Verilen Alıştırma 1: Karar metnine göre başvurucu, kötü muamele yasağının ihlal edildiğini ileri sürerken Anayasa'nın hangi maddesine ve fıkrasına dayanmıştır?
Verilen Alıştırma 2: Lütfen karar metninden "17. Açıklanan gerekçelerle" sözcüklerinin geçtiği yerden başlayan ve "karar verilmesi gerekir." sözcüklerinden sonra biten bölümü hiçbir değişiklik yapmadan alıntılayın.

Verilen Metin:
-------
14. Başvurucu; spor salonunda gözaltında tutulduğunu, kendisine yeterli yiyecek ve içecek verilmediğini, hijyen koşullarına uygun ortam sağlanmadığını belirterek Anayasa'nın 17. maddesinin üçüncü fıkrasında güvence altına alınan kötü muamele yasağının ihlal edildiğini ileri sürmüştür. Bakanlık görüşünde, Anayasa Mahkemesinin konuya ilişkin içtihatları hatırlatılarak somut süreçte Başsavcılığın kararından ayrılmayı gerektiren bir durumun olmadığı belirtilmiştir.

2. Değerlendirme

15. Bireysel başvuru yolunun ikincil niteliği gereği, Anayasa Mahkemesine başvuruda bulunulabilmesi için öncelikle olağan kanun yollarının tüketilmesi zorunludur (İsmail Buğra İşlek, B. No: 2013/1177, 26/3/2013, § 17). Anayasa Mahkemesi gözaltında tutulan kişilerin nezarethanede tutma koşullarının yetersizliği nedeniyle kötü muameleye maruz kaldığı yönündeki iddialarıyla ilgili olarak temel ilkeleri ortaya koyduğu ve değerlendirmelerde bulunduğu kararında, şikâyete konu yetersiz koşullardaki tutma hâli sona ermişse idari yargı yolunda açılacak tam yargı (tazminat) davasını etkili bir yol olarak kabul etmiştir (Nebahat Baysal Gül, B. No: 2016/14634, 28/5/2019, §§ 17-31; ayrıca yetersiz miktarda yiyecek ve içecek verilmesi iddiası yönünden bkz. Tuncay Gürsen, B. No: 2016/35379, 15/1/2020, §§ 17-23). Bu başvuruda da anılan içtihatta belirlenen temel ilkeden ayrılmayı gerektiren bir durum bulunmamaktadır.

16. Bu durumda 6/1/1982 tarihli ve 2577 sayılı İdari Yargılama Usulü Kanunu'nun 2. maddesi dikkate alındığında ulaşılabilir olduğu görülen ve tutulma koşullarının standartlara uygun olmaması sebebiyle doğan maddi ve manevi zararların karşılanması bakımından başarı şansı sunma ve yeterli giderim sağlama kapasitesi olduğu görülen tam yargı davası başvuru yolu tüketilmeden yapılan başvurunun incelenmesinin bireysel başvurunun ikincil niteliği ile bağdaşmayacağı sonucuna varılmıştır.

17. Açıklanan gerekçelerle başvurunun bu kısmının diğer kabul edilebilirlik koşulları yönünden incelenmeksizin başvuru yollarının tüketilmemesi nedeniyle kabul edilemez olduğuna karar verilmesi gerekir.
-------
Veri Kümesi Satırları:

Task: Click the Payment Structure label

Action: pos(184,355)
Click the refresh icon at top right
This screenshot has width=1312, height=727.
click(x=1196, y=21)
-------
Doğru Sonuç 1: Anayasa'nın 17. maddesinin üçüncü fıkrasına.

Doğru Sonuç 2:
17. Açıklanan gerekçelerle başvurunun bu kısmının diğer kabul edilebilirlik koşulları yönünden incelenmeksizin başvuru yollarının tüketilmemesi nedeniyle kabul edilemez olduğuna karar verilmesi gerekir.